Maybe you want to fight racism or injustice in your school or in the world just like Matthew Kincaid and be a superhero that way. Maybe it’s to stop bullying, or maybe you mask up just to protect your friends, your family, every human being in whole world. Wearing a mask this year is that heroic!
So what is your cause this year? Why are you wearing your mask?
Our 8th graders got us started by making their own drawing of their superhero masks, and I’d like you to join them this morning.
Let’s have some fun with this and use our imaginations, which is one of our greatest superpowers. You get to create your own masks today. As you cut them out and draw them and make them, ask yourself a few things:
Who is your superhero? Who do you become when you put on your mask?
What is your secret superpower?
What’s your cause?
Who are you fighting for and who are you protecting?

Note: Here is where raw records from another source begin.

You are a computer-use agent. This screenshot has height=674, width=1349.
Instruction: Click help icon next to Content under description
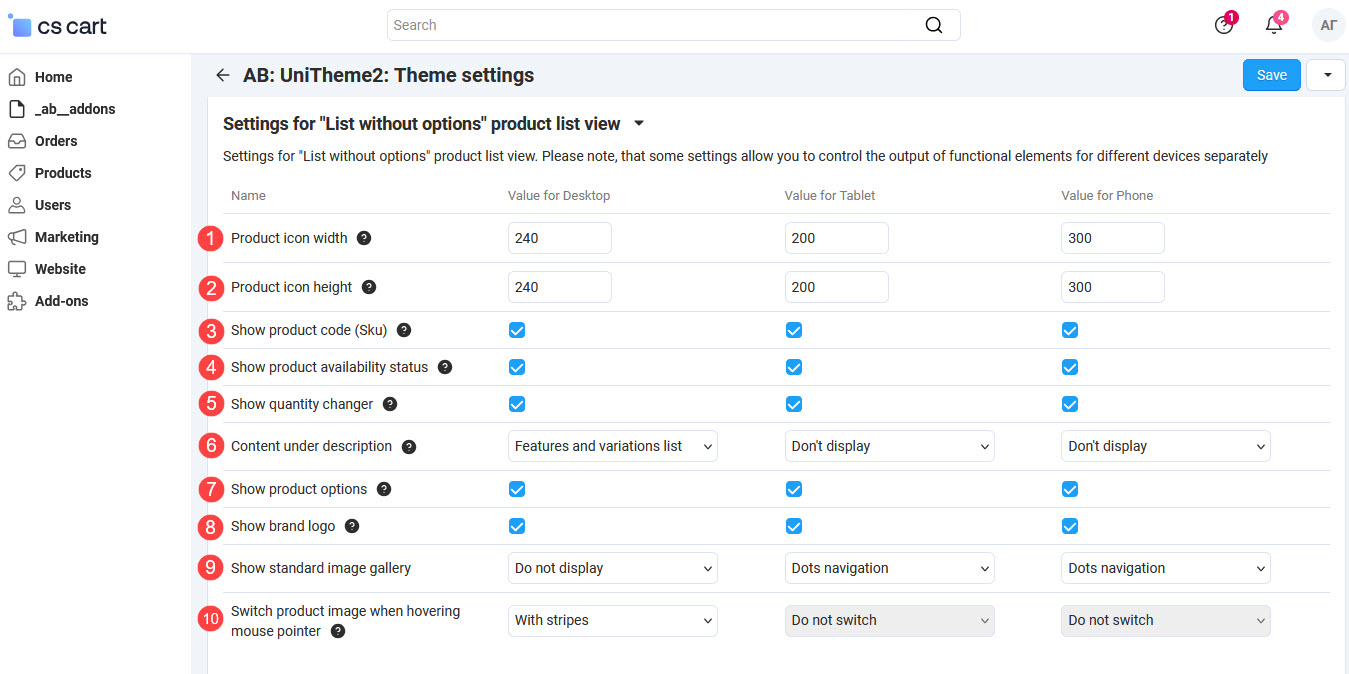(409, 447)
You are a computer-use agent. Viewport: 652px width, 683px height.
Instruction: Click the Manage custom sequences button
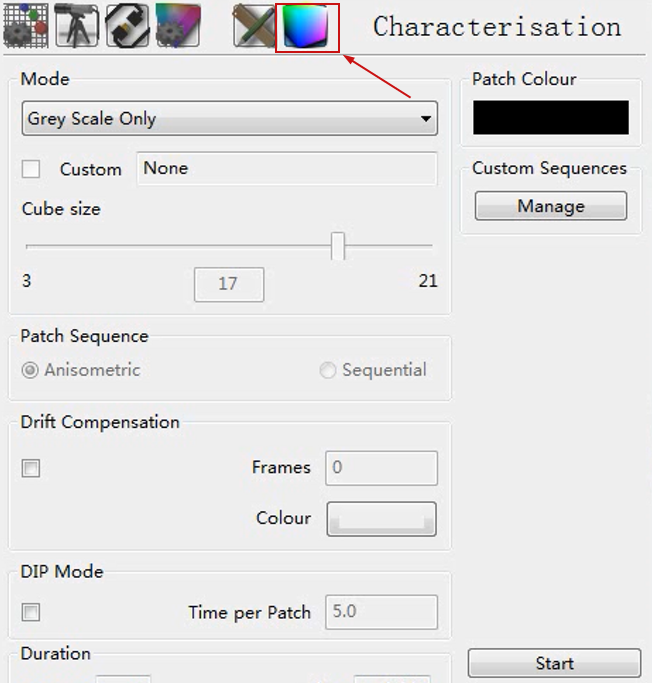point(551,206)
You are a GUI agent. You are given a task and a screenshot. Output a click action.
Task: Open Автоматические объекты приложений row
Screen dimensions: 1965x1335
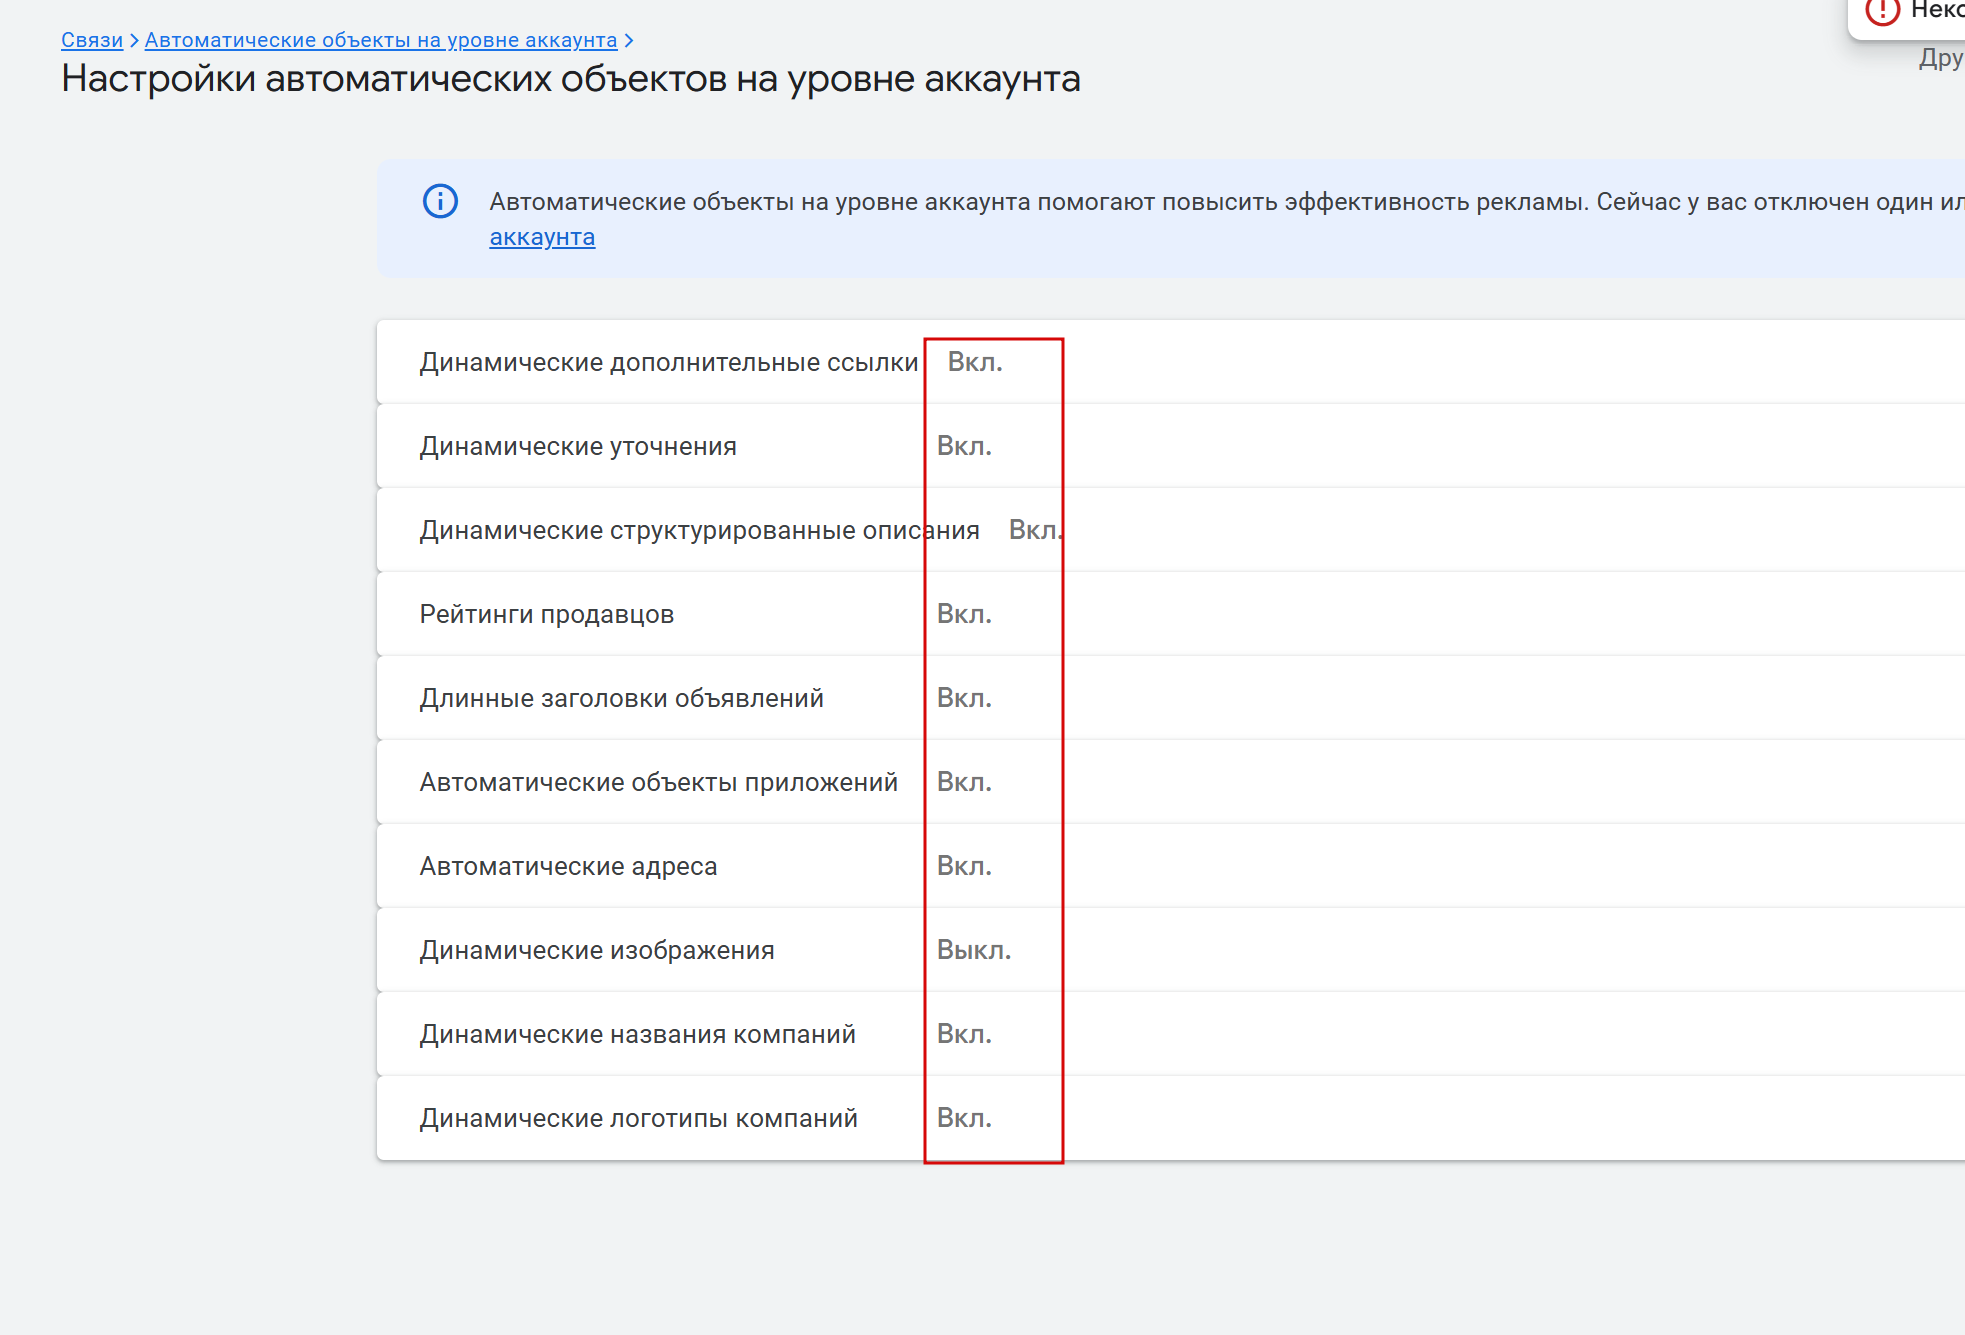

I leave you with this thought. And when we all do this individually, we together embody the spirit of St. George’s. The whole school becomes a heroic place, our own Justice League, if you will. The coronavirus is the monster we fight, but we have an even greater purpose than that. We can lend the shield and armor of St. George’s to all who need our protection, including each other, and we can raise our sword for all the things in the world worth fighting for. I think we can make this an incredibly special, incredibly powerful year.